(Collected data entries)
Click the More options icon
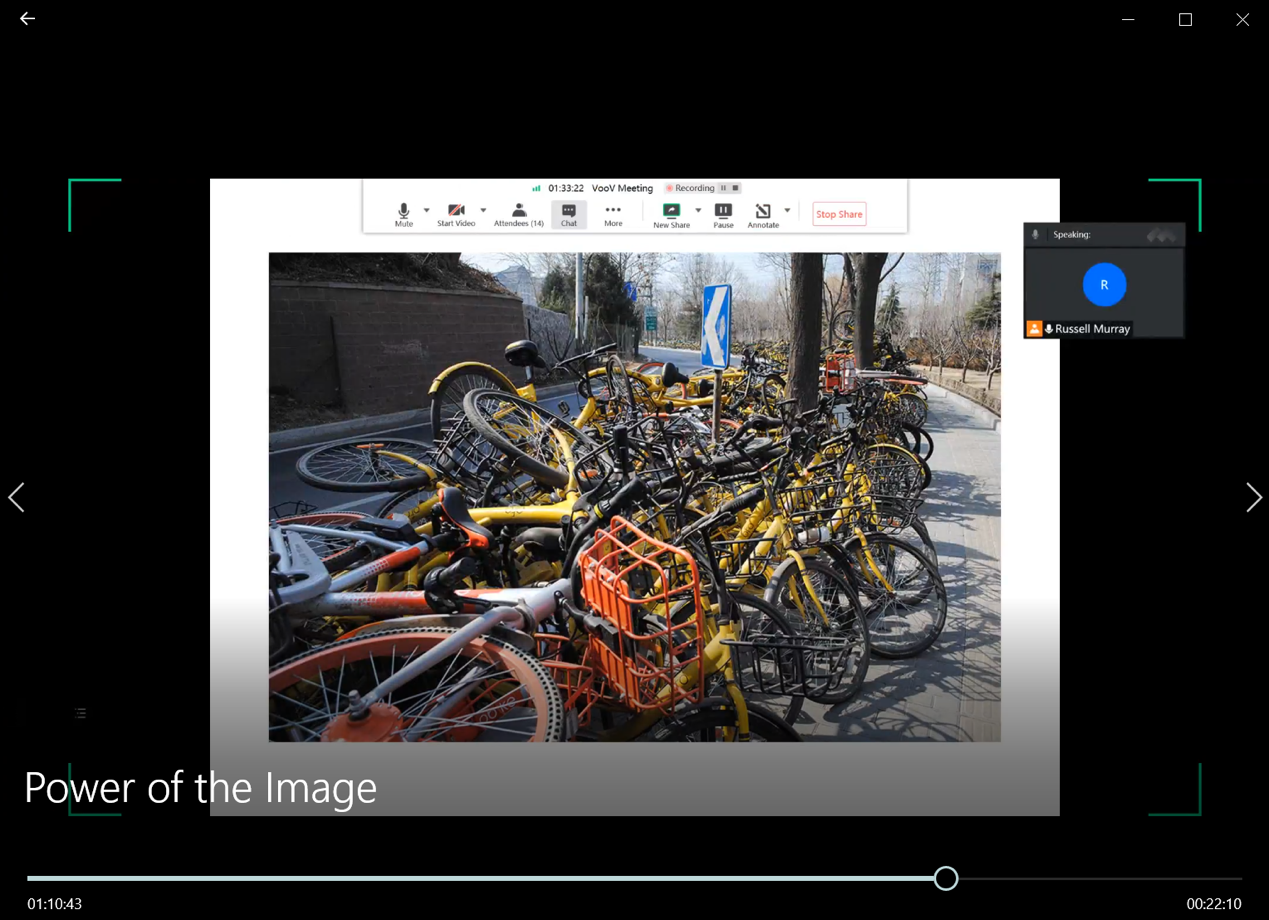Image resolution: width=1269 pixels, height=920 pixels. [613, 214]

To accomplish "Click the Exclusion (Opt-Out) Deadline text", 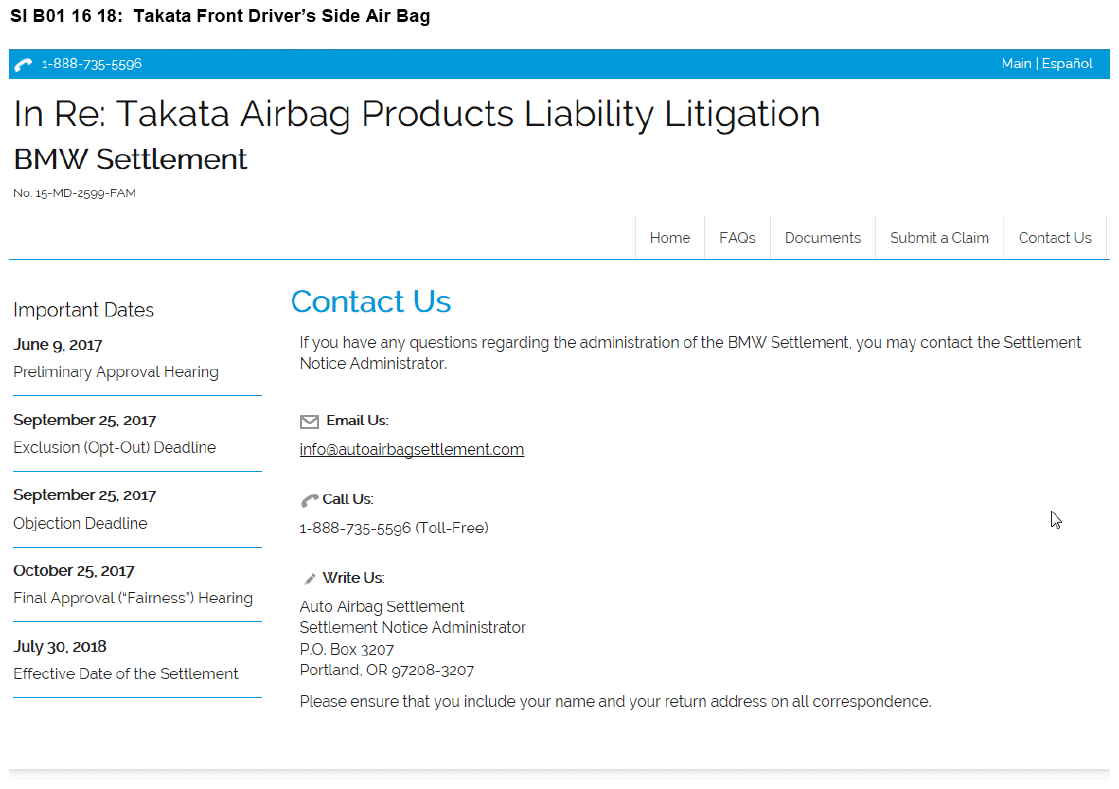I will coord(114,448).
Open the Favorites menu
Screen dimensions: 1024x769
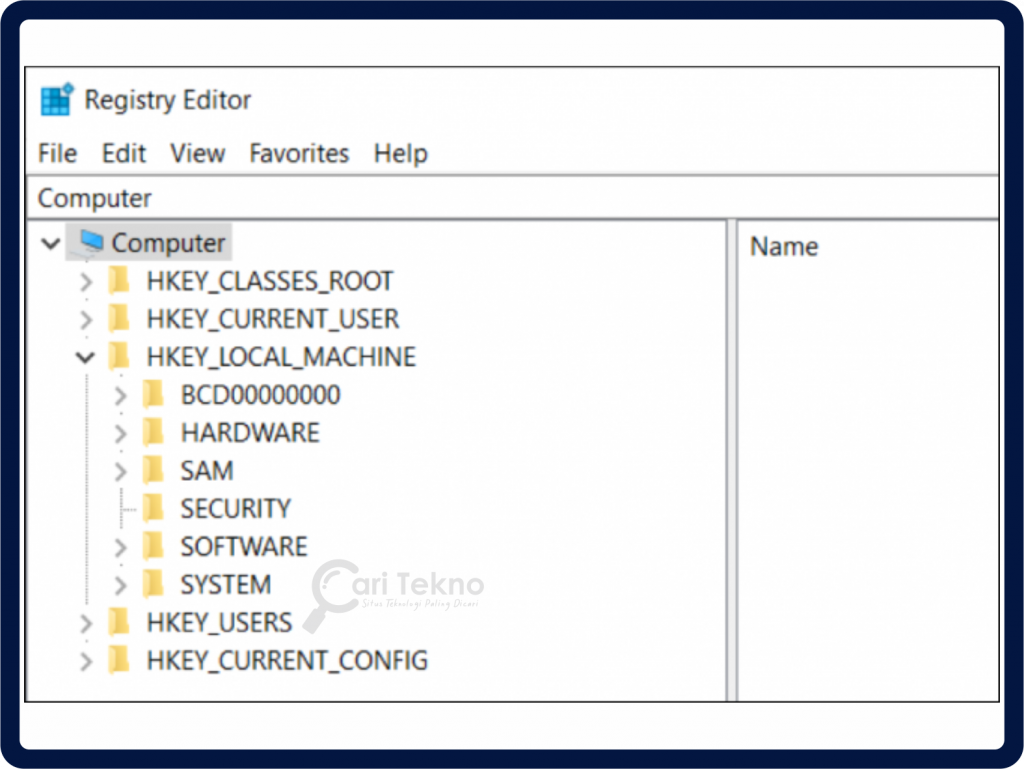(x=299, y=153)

EXERCISE: Omit the pictures. Write out exactly the lines from the one containing "Open the Favorites menu" through the last line of the entries, both of them included.

REPLY:
Open the Favorites menu
Screen dimensions: 1024x769
(x=299, y=153)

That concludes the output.